Bu, hemen yardım edeceğim anlamına gelmiyordu.
“Benim için öncelik Incheon vatandaşlarının güvenliği. Incheon'un şu anda yeterli gücü yok ve Incheon'un benim yokluğum yüzünden risk altında olmasını istemiyorum. İki gün sonra. Kırmızı zaman boyunca her ne pahasına olursa olsun direnin. İki gün sonra hala hayattaysanız… … .”
gözler buluştu.
Cha Young-min, gözlerinde şaşkınlıkla Roman Dmitry'ye baktı.

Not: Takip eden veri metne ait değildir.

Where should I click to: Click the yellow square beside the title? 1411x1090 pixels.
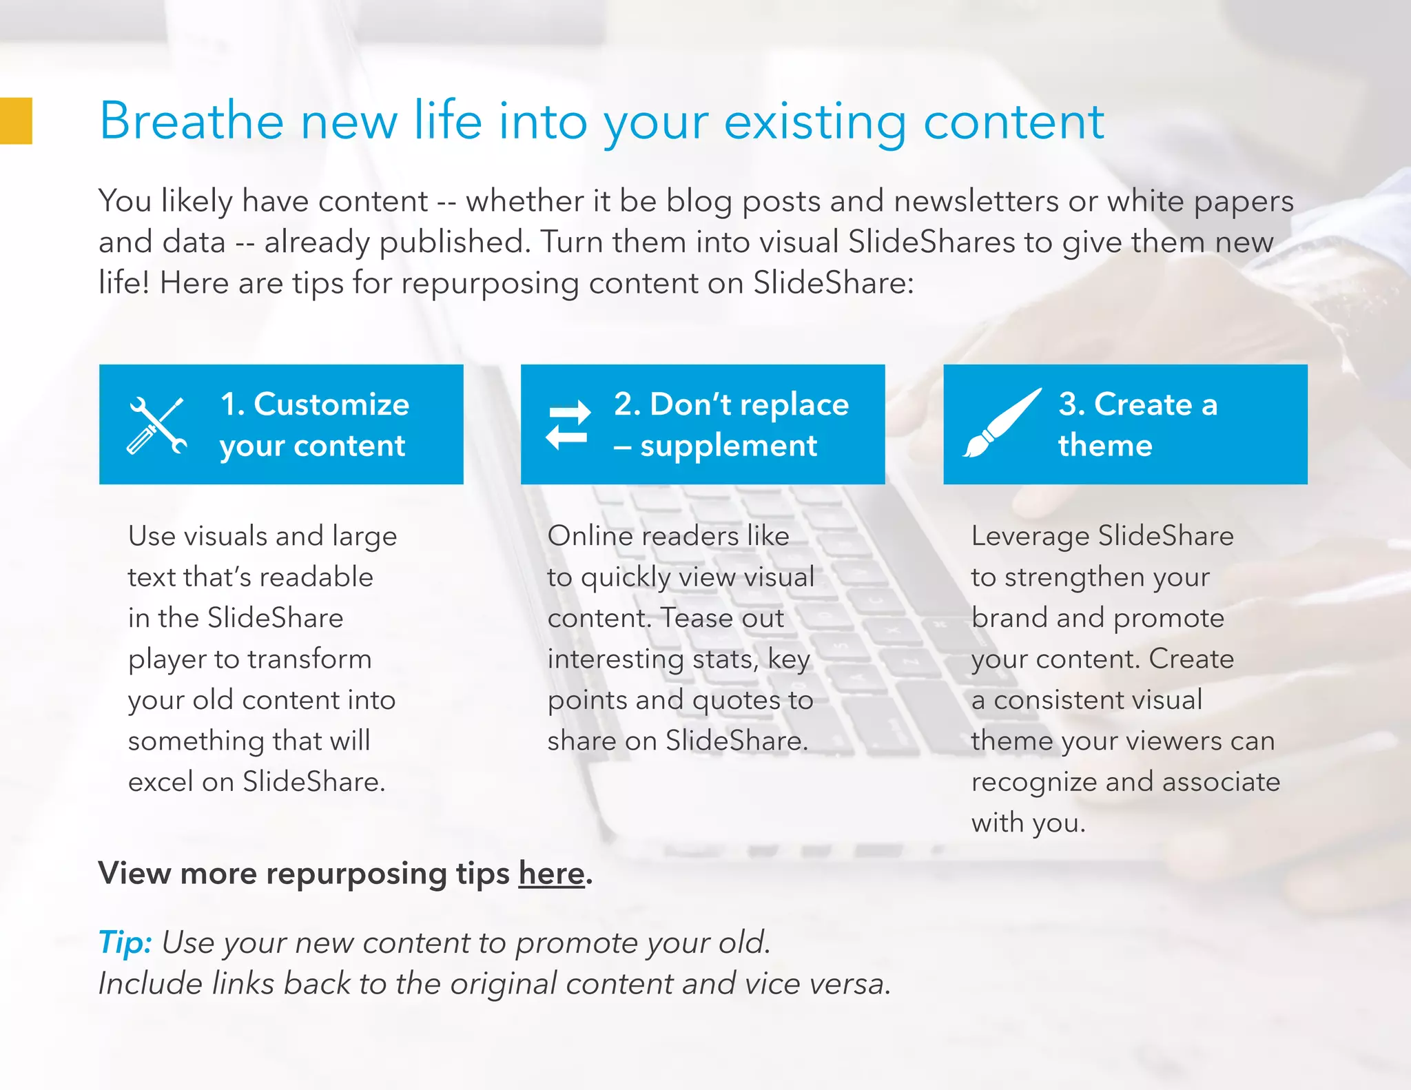15,121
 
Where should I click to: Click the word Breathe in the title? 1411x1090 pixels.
192,121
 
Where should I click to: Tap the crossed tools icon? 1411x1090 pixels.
157,425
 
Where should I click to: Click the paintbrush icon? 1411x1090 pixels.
1001,423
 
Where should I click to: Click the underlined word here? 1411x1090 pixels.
551,874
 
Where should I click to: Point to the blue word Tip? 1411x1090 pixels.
125,943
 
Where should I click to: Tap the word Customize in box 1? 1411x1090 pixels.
331,404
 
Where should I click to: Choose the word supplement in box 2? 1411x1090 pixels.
728,446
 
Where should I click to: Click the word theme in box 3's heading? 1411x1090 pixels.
1105,445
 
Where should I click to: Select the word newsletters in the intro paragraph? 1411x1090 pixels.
976,201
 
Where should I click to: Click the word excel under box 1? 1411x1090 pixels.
160,782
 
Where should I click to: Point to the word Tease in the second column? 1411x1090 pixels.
691,618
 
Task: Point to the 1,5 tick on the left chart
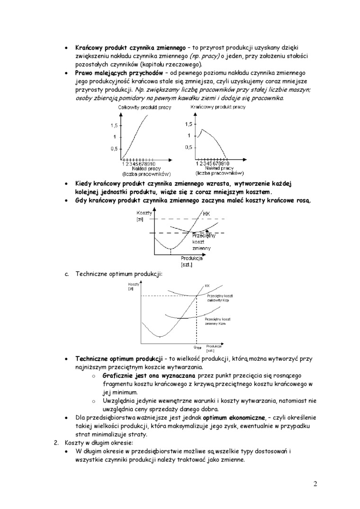(x=114, y=125)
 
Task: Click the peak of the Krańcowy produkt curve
(x=202, y=129)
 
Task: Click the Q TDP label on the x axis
(x=197, y=348)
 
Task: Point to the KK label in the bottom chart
(x=207, y=286)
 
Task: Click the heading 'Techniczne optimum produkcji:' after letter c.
(x=119, y=274)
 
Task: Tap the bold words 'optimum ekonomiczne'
(x=234, y=418)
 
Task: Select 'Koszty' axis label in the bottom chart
(x=131, y=284)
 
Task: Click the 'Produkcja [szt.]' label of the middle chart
(x=191, y=261)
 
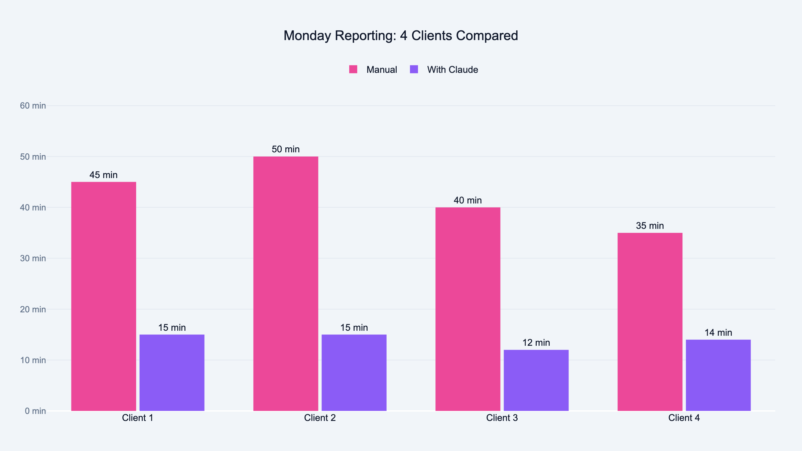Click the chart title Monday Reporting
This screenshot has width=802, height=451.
pyautogui.click(x=401, y=36)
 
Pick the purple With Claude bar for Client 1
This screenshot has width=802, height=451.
pyautogui.click(x=172, y=372)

“O zaman seni kabul edeceğim. ve halkımın güvenliğini göz ardı etmiyorum.”
tuk.
İletişim sonlandırıldı.
Cha Young-min karmaşık bir ifadeyle siyah ekrana baktı.

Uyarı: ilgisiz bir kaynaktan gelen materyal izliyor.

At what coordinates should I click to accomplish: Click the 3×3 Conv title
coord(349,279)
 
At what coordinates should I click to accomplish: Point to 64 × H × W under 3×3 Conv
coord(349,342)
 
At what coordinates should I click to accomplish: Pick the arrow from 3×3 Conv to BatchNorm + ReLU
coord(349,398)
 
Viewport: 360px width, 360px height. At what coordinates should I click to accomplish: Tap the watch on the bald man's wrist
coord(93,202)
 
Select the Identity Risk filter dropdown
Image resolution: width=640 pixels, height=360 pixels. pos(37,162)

'... ... iki gün ileride. Hayatta kalabilir miyiz?'
Roman Dmitry ile temas.
En kötüsü önlendi.
Neyse ki destek randevusu aldım ama canavar dalgasının olduğu bir ortamda iki gün dayanmak zordu.
yine de.
Cha Young-min'in yüreğinde umut ışığı parladı.
“Halkın refahını göz ardı etmiyorsunuz. Bu kaotik dünyada nadir görülen bir romantizm.”
Eskisinden farklıydı.
merkezi hükümet.
Onların yardımı tahmin edilemezdi.
Genellikle kırmızı zamanın bitiminden sadece birkaç gün sonra, 'Seul'de güvenlik' sağlanana kadar belirsiz bir standarda dayanarak hareket ediyorlardı.

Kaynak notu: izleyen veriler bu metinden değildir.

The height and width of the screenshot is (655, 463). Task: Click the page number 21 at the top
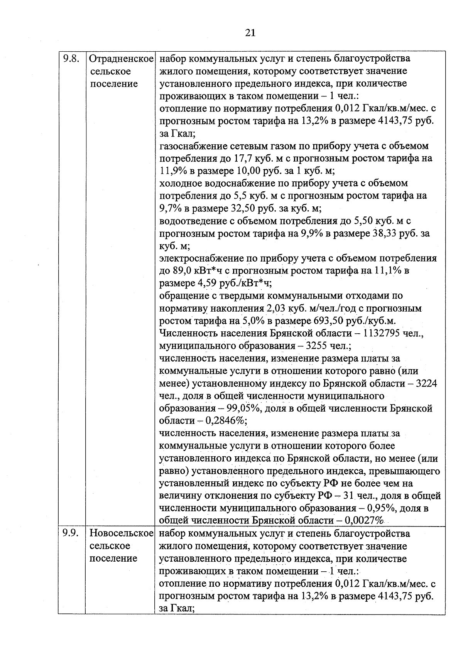pyautogui.click(x=250, y=33)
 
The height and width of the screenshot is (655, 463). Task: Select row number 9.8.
pyautogui.click(x=71, y=59)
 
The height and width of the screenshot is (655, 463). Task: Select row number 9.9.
pyautogui.click(x=71, y=533)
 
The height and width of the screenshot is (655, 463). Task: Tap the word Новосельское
pyautogui.click(x=122, y=533)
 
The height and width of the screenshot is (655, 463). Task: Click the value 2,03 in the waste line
pyautogui.click(x=275, y=308)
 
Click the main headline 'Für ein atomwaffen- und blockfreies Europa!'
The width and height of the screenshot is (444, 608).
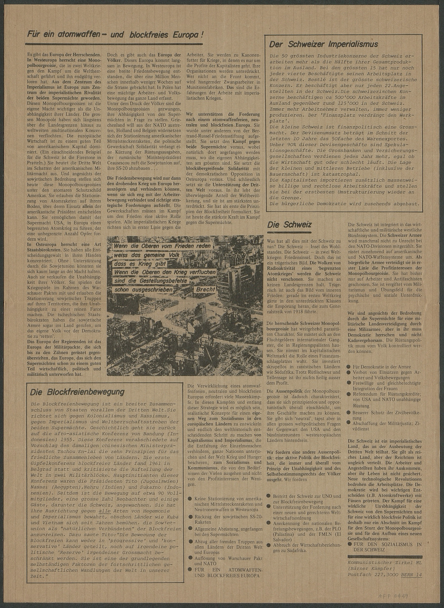[x=115, y=35]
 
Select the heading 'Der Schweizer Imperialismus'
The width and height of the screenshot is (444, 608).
[x=323, y=44]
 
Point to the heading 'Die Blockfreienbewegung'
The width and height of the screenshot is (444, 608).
[x=77, y=392]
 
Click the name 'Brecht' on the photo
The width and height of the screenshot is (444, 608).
[x=205, y=289]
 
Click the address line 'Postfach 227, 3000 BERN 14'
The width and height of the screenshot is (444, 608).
[x=385, y=575]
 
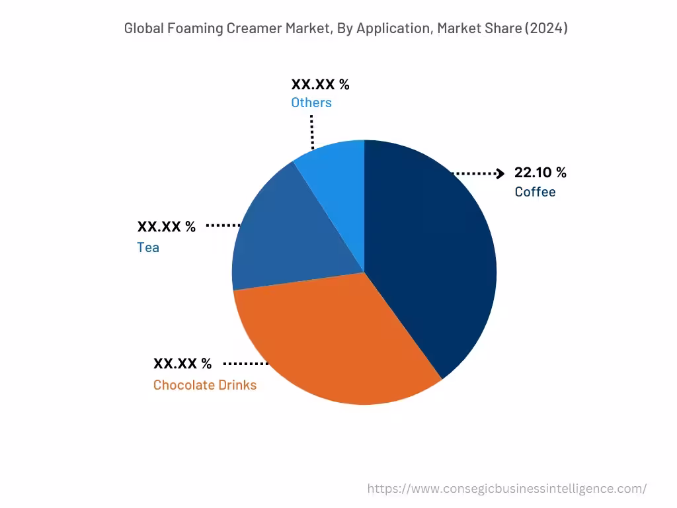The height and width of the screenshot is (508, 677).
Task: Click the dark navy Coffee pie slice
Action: click(x=430, y=265)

Ondan sonra yerel yönetimler zaten perişan olmuştu.
Merkezi hükümetin yaptıklarının haksız olduğunu iddia etseler bile, bir daha yardım olmayacağını söylediklerinde ağızlarını kapalı tutmaktan başka çareleri kalmıyor.
ve şimdi.
Roman Dmitriy iki gün öngördü.
Değişken ortadan kalktıktan iki gün sonra Busan'a yardım edeceğini söyledi.
inanç doğdu.
Roman Dmitri hakkında pek fazla bilgim yok ama saklayamayacağı bir şey söyleyeceğini sanmıyorum.
Umut edelim veya etmeyelim.
Aradaki fark çok büyüktü.
Son olduğunu sanıyordum ama gelecek Cha Young-min'in kafasında çizilmişti.
Bu mantıksız bir inançtı.
İki gün sonra yardım alırsınız.
Busan'ın sorunlarını ancak İncheon'un gücünün çözebileceği söylenir.
Sağduyunun hiçbir işe yaramayacağını bilsem de bu kez mucizelerin var olduğuna inanmak istedim.
Cha Young-min liderleri topladı.
onlara söyledi
“Bundan sonra Busan geleceği düşünmeyen kesin bir savaşa girecek. Sadece iki gün. Sadece iki gün.”
Roman Dmitri.
Busan'ın kaderini ona verdiğim söze bağladım.